Kanalisasi ini sangat berbahaya dan merusak demokrasi di Tanah Air. Karena itu, pemuda dan mahasiswa yang sering dikenal sebagai motor perubahan diminta untuk tetap bergerak dan berpikir kritis terhadap situasi nasional dan perpolitikan di Tanah Air.

Eksponen aktivis Himpunan Mahasiswa Islam (HMI) Muhibbudin Ahmad menyampaikan, mahasiswa harus tetap berpikir dan bergerak kritis terhadap situasi yang sudah kurang rasional menuju Pilpres 2019. Dunia media sosial, media massa serta percakapan publik sudah dijadikan bagai medan laga pertempuran dua kelompok irasional, antara kelompok cebong versus kelompok kampret.

"Nalar kritis itu adalah kemewahan mahasiswa.
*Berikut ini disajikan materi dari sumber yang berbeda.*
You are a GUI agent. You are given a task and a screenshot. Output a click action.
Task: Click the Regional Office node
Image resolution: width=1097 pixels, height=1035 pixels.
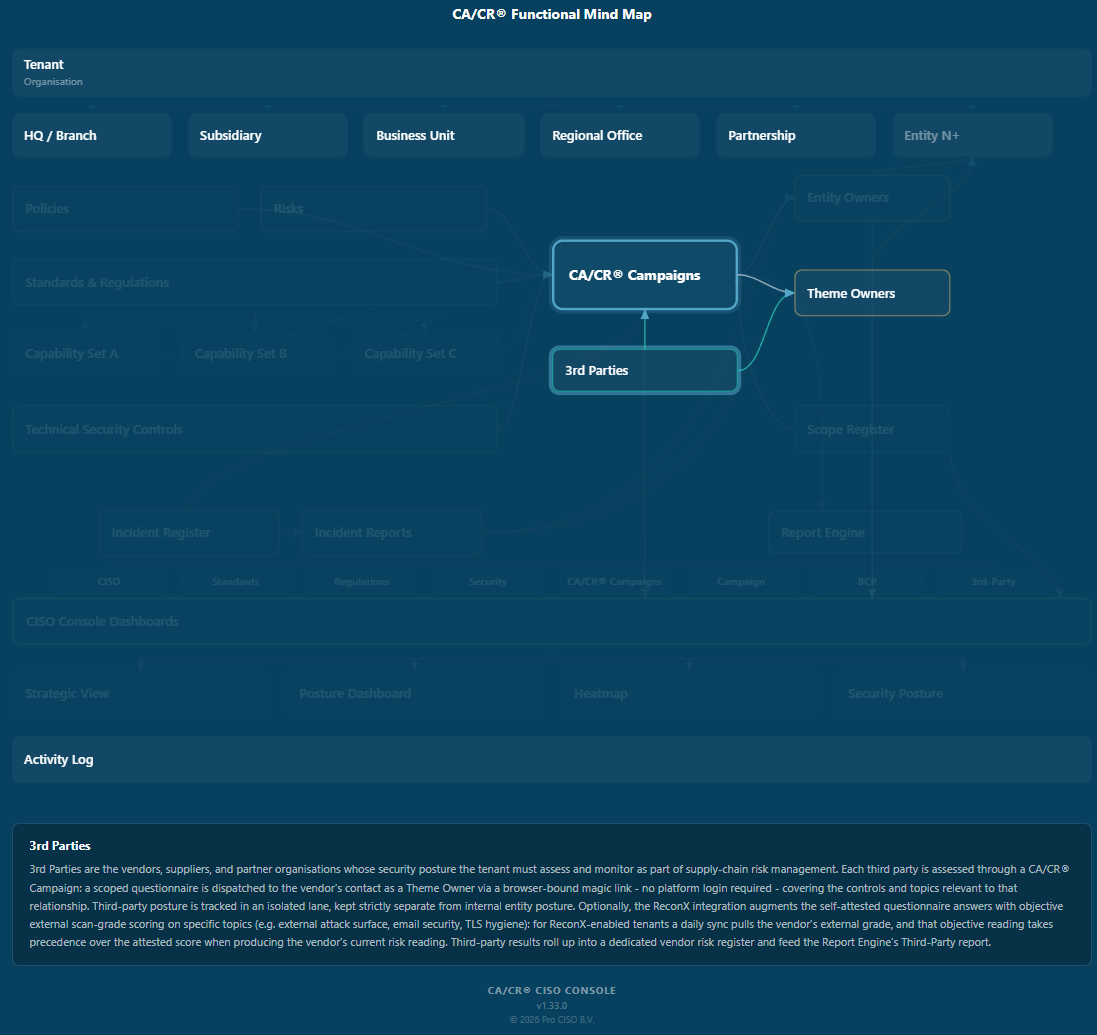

Kalau kemewahan aktivis itu sudah hilang, ya kita cuma ikut-ikutan mereka, jadi seperti penguasa. Saya melihat bahwa eskalasi gerakan mahasiswa tidak ada, keliatannya sepi-sepi saja," tutur Muhibbudin Asaat bicara dalam diskusi publik bertema “Platform Gerakan Mahasiswa Dalam Situasi Ekonomi-Politik Nasional” yang digelar Liga Mahasiswa Nasional untuk Demokrasi (LMND) di Studio Sang Akar, Jalan Tebet Dalam 1, Jakarta Selatan.

Muhibbudin yang kini menjadi staf ahli di Bappenas itu melanjutkan, jika merujuk pada pemberitaan di media-media tentang pencapaian pemerintah, masyarakat bisa tertipu.
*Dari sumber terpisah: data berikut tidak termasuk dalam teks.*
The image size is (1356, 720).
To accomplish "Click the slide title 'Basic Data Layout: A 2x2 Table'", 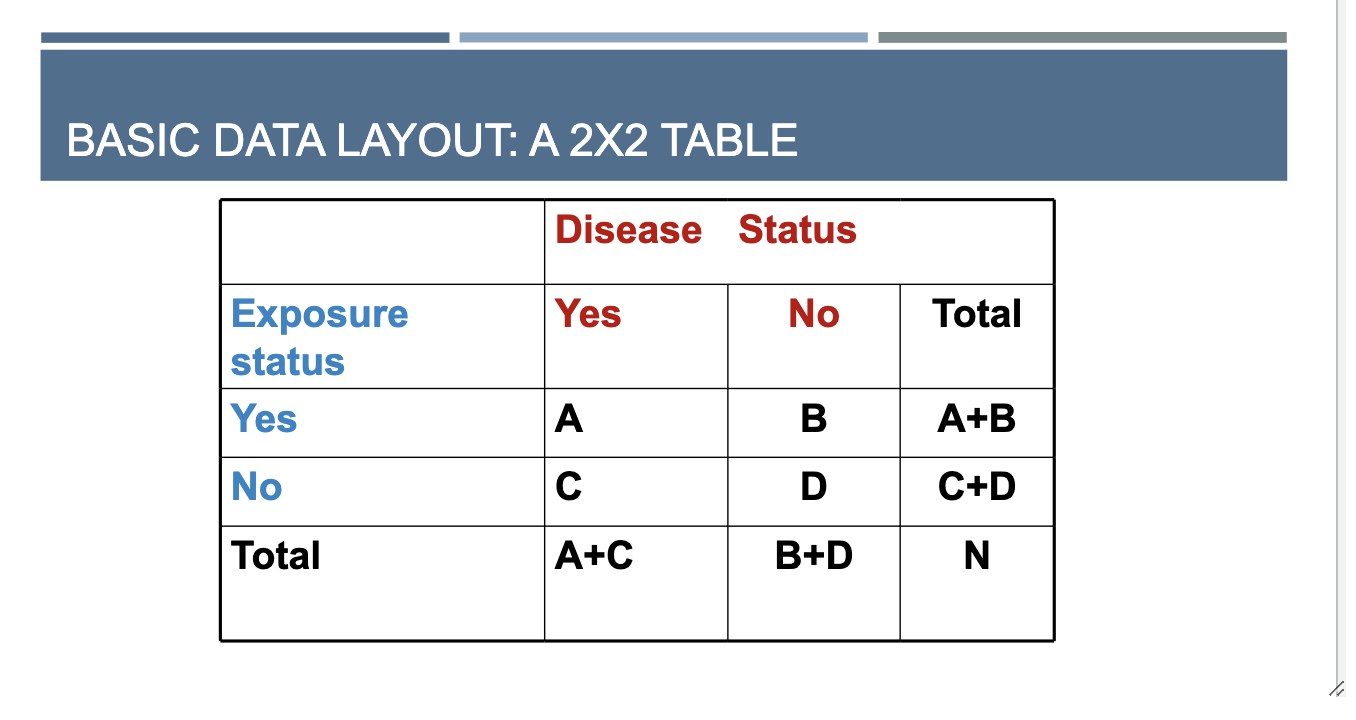I will 432,140.
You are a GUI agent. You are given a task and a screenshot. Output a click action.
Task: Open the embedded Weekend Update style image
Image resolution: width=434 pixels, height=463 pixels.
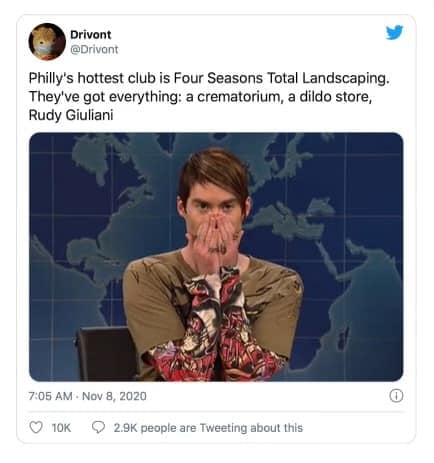216,257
"Karena yang ditampilkan adalah yang baik-baik saja. Datanya betul, tapi framing-nya beda," ujarnya.

Dia mencontohkan, untuk persoalan keuangan, dari segi moneter misalnya, Indonesia sungguh mengalami defisit yang luar biasa.

"Kita enggak usah menyebut rupiah sampai berapa. Angka rupiah itu sudah menyentuh level psikologis. Neraca perdagangan kita itu defisit besar, produksi kita lemah tapi kita impor besar-besaran. Ekspor kita ya begini-begini aja. Makanya kondisi defisit neraca perdagangan semakin lebar itu membantu melemahkan rupiah," ujarnya.

Dia mengemukakan, untuk pos belanja subsidi saja banyak yang dikurangi. Subsidi banyak dialihkan ke belanja infrastruktur.

“Makanya juga kenapa banyak pajak itu naik, itu misalnya dari sisi fiskal. Banyak sebetulnya yang bisa dikritisi dari pemerintahan Jokowi, namun hal-hal ini tidak di-capture oleh mahasiswa. Kalaupun di capture, itu terpisah-pisah, jadi pembacaan kita sebagai mahasiswa terhadap pencapaian ekonomi dari rezim Jokowi-JK itu enggak solid," tuturnya.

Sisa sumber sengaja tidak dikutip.